Reading passage
◇ ◇ ◇ ◇ ◇

Senior parish court judge Ann Marie Grainger, who has been hearing evidence since the high-profile trial began last June, will live stream her summation and verdict from one of three courtrooms at the James Warehouse Plaza in the Mandeville town centre.
This location has been used as a court venue since a pre-dawn fire damaged the Mandeville courthouse last November.
The feed will be transmitted to monitors installed in two courtrooms, in which the seven defendants and their five attorneys will be accommodated, in numbers that permit the mandatory spacing of six feet between individuals.
Parish judge Grainger had already made the novel move in mid-March to have the remaining closing arguments of both prosecution and defence teams submitted by e-mail, as Jamaica recorded its first two positive cases of COVID-19.
The decision to cease courtroom hearings, and move the submissions online, was taken by Grainger when she convened court at the James Warehouse Plaza briefly on March 16. At the time, she had expressed grave reservations about conducting the trial in an enclosed environment and instead instructed that the Crown send its closing arguments by e-mail to the defence by March 20. At the time, the wearing of masks in public spaces was not yet mandatory.
Thereafter, she ordered that the defence, in turn, also respond via e-mail by March 31 and that both submissions be made available to her for judgement to be handed down on May 15.
The verdict was originally intended to be delivered at the courthouse in Porus, a town about 12 miles east of the capital Mandeville.
At the last courtroom sitting in March, the judge had stipulated that in conforming to safe distancing rules, with the exception of members of the news media, a public audience will not be permitted in court.
The seven defendants in the matter are three former employees of the municipal corporation — the deputy superintendent in charge of road and works, Sanja Elliott; the acting chief executive officer, David Harris; and temporary works overseer Kendale Roberts. The other defendants are Elliott’s wife Tashagaye and his mother Myrtle Elliott, construction worker Dwyane Sibblies, and former bank employee Radcliffe McLean.

◇ ◇ ◇ ◇ ◇

Excerpted data
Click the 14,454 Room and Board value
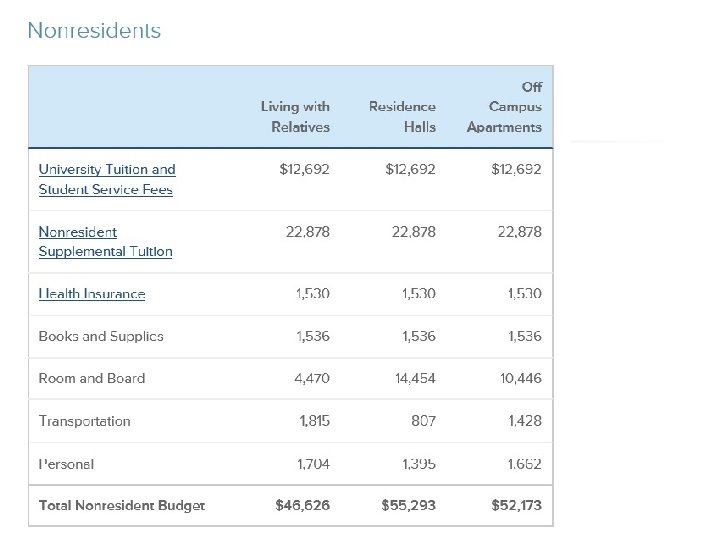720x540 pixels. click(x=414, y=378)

◇ ◇ ◇ ◇ ◇

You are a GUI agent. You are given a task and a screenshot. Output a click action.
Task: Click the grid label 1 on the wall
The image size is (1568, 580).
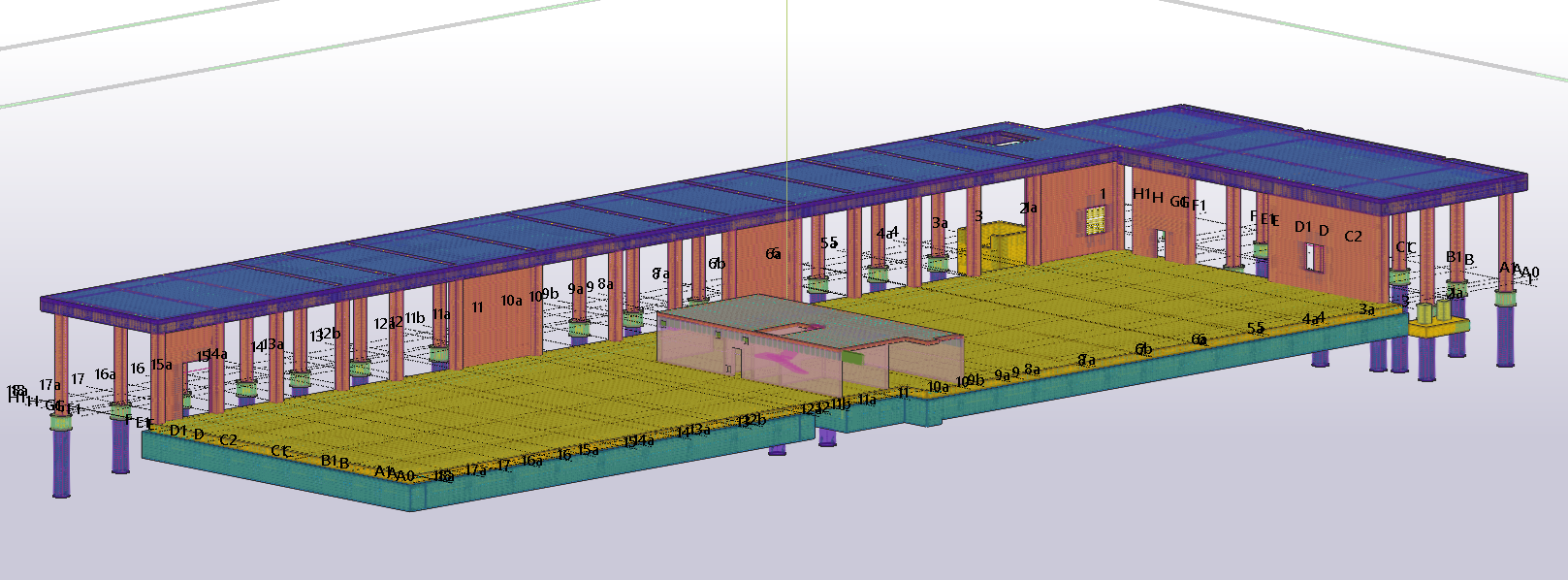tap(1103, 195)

◇ ◇ ◇ ◇ ◇

In the text about the Mandeville trial, by what date was the defense ordered to send its e-mail response?

March 31